## PROVIDED PASSAGE
In 1974, a programme of research into future rotor blade design was launched. It was the British Experimental Rotor Programme (BERP) and its initial designs and their children have been in existence ever since. BERP I to BERP IV trace a sequence of rotor blade developments driven by improvements in technical ability and understanding, engineering materials and manufacturing processes.

While programmes such as BERP enable rotor blade designs to be refined and reset standards for forward flight, the helicopter is still dogged by the rotor aerodynamics to pursue high-speed flight: namely, the perennial advancing/retreating-blade problem and at high speeds the requirement on the main rotor for high values of disc tilt. Rotor disc tilt will cause the fuselage to follow and with significant nose-down attitudes the attendant fuselage attitude can contribute a negative lift thereby loading the main rotor even more. Consequently, in order for a pure helicopter to be effective with a high cruise speed, the payload carried must be sacrificed for the weight of the mechanical systems at an increasing rate, particularly if the cruise speed exceeds 170 knots. This difficulty has caused designers to examine different types of rotary­wing aircraft with emphasis on two, namely the Bell Boeing V22 tilt rotor and the Piasecki compound helicopter.

Now, in the early years of the twenty-first century, what can follow?

The pure helicopter is always required to have the capability to hover efficiently, but it is also required to fly efficiently at high forward speed and to be capable of achieving extremes of endurance and range. The phrase ‘high forward speed’ is rather vague but in pure helicopter terms it is relative to the normally accepted envelope of 170 knots. So the question is posed: is 170 knots the speed limit or are we looking at a faster transit speed? The follow-up to this is the influence this high speed will have on the operating cost and efficiency of the hover.

The operation of helicopters is progressively becoming more demanding on both the aircraft and the flight crew. The demands of operating from the confines of ships’ flight decks, oil rigs or, as is becoming more prevalent, operating close to difficult terrain when visibility is poor, such as brownout, place a high requirement on sensors, so the increasing need to operate the helicopter close to the ground can avoid hazards such as cliff faces, hills, bridges and general operation in and out of cover.

It is unfortunate that the helicopter has attracted, in the past, bad publicity as regards safety of operation. This has not gone unnoticed and strenuous efforts are being made to make a helicopter as safe as possible. Indeed, airworthiness can formally prove that the helicopter is safe.

The gauntlet is thrown down to the pure helicopter to meet these challenges. There is no doubt that being able to construct new and improve existing theoretical methods will influence the design process with this knowledge and bring it to the aircraft.

The rotor blade has, pretty much so far, been a passive device. It retains its shape and only in recent years have the dynamic characteristics been used in the search for increased performance with aeroelastic tailoring. Progress now requires the consideration of active systems such as tip-jet blowing and boundary layer control. Also a considerable amount of effort is now being directed at trailing-edge morphing, where internal devices physically deform the aerofoil section. External flaps have been used for many years, but the ability to achieve these effects while avoiding an external device with its controls is seen as a step forward.

The rotor head is now increasingly using flexures rather than conventional hinges. These benefit the drag through aerodynamic cleanliness and remove a considerable burden of maintenance on the articulated rotor. A most influential benefit is the effect of a flexure system on the flight behaviour.

## SUPPLIED INFORMATION
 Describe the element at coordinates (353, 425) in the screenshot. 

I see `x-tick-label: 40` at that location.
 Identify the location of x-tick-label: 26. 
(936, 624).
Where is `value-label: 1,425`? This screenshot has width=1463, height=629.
...
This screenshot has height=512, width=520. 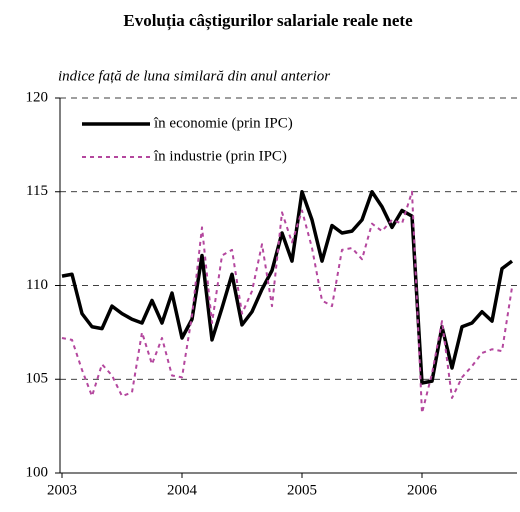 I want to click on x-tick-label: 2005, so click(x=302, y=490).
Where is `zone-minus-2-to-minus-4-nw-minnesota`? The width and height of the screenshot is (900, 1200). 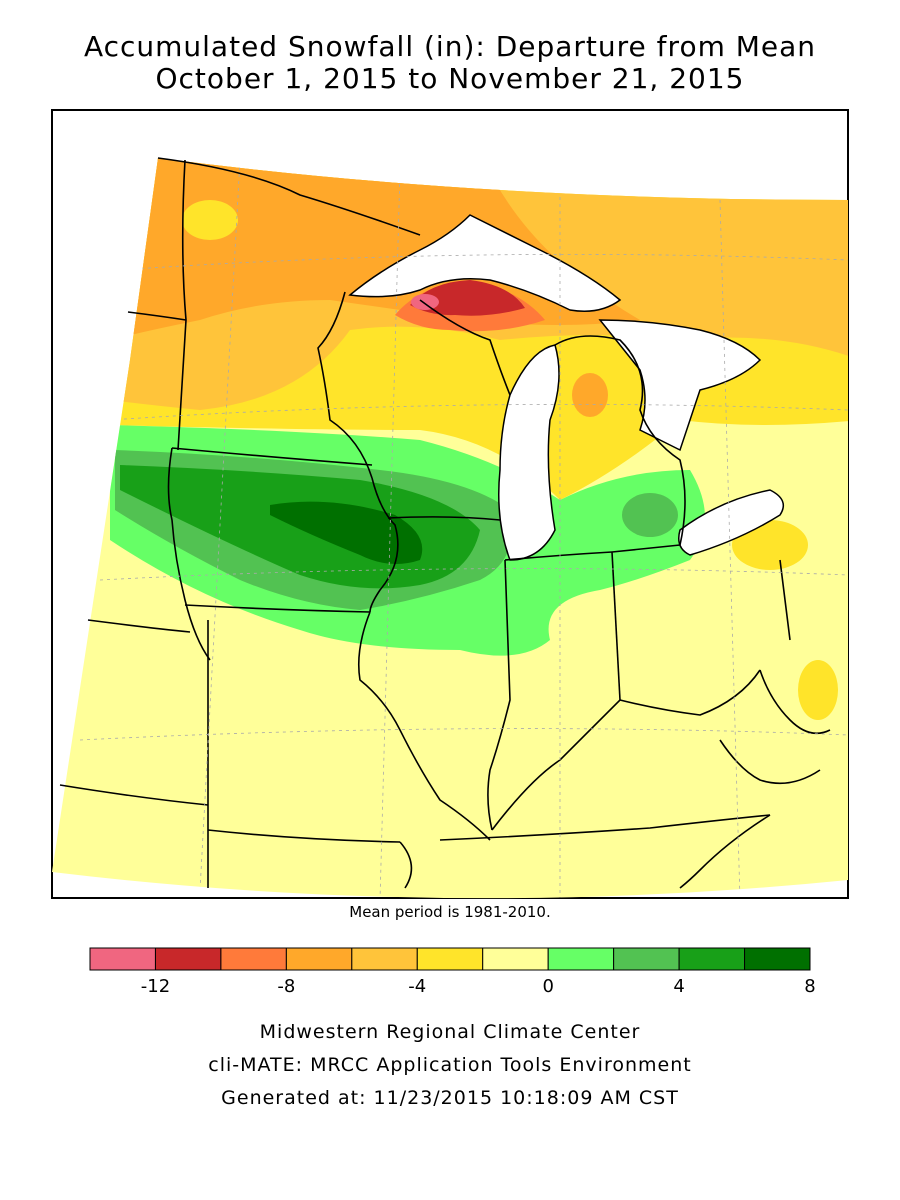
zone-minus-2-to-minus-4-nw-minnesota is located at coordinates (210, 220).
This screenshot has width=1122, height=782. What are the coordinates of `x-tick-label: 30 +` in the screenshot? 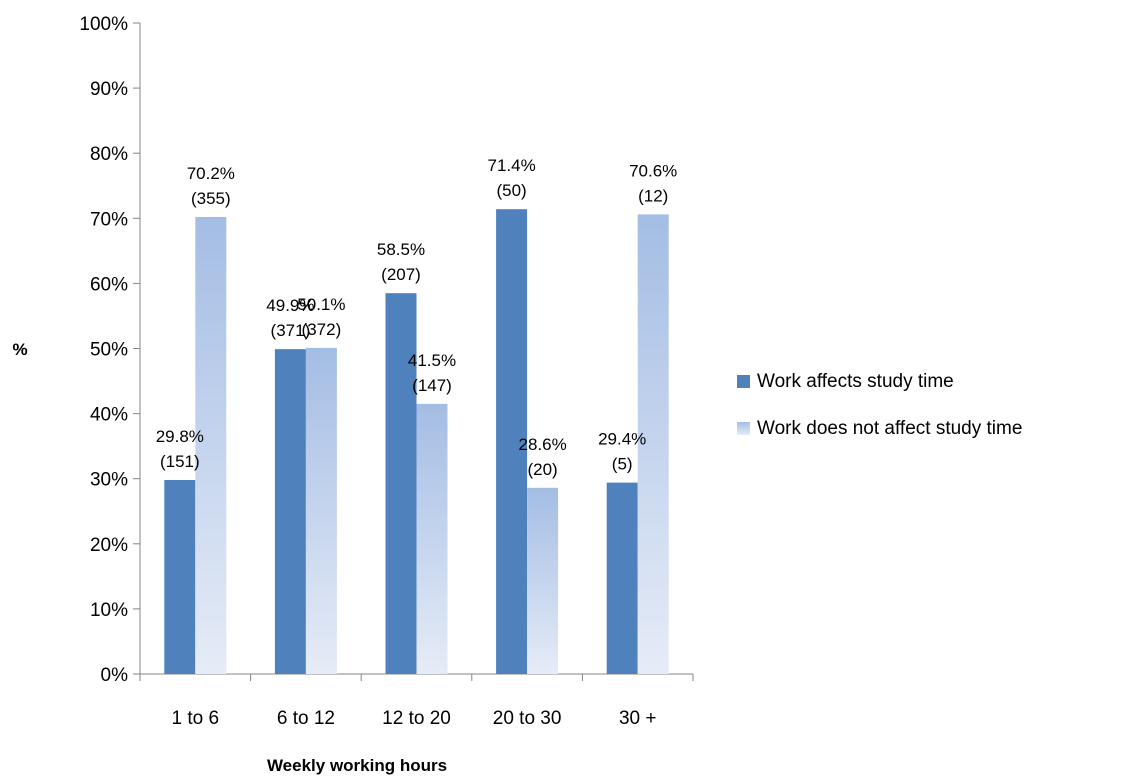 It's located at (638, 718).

## DIRECTIVE 1
According to the passage on helicopter rotor design, in what year was the British Experimental Rotor Programme launched?
## DIRECTIVE 2
List every benefit that the passage on helicopter rotor design attributes to using flexures instead of conventional hinges in the rotor head.

## TASK ANSWER 1
1974

## TASK ANSWER 2
- Lower drag through aerodynamic cleanliness
- Removal of a considerable maintenance burden on the articulated rotor
- An influential effect on flight behaviour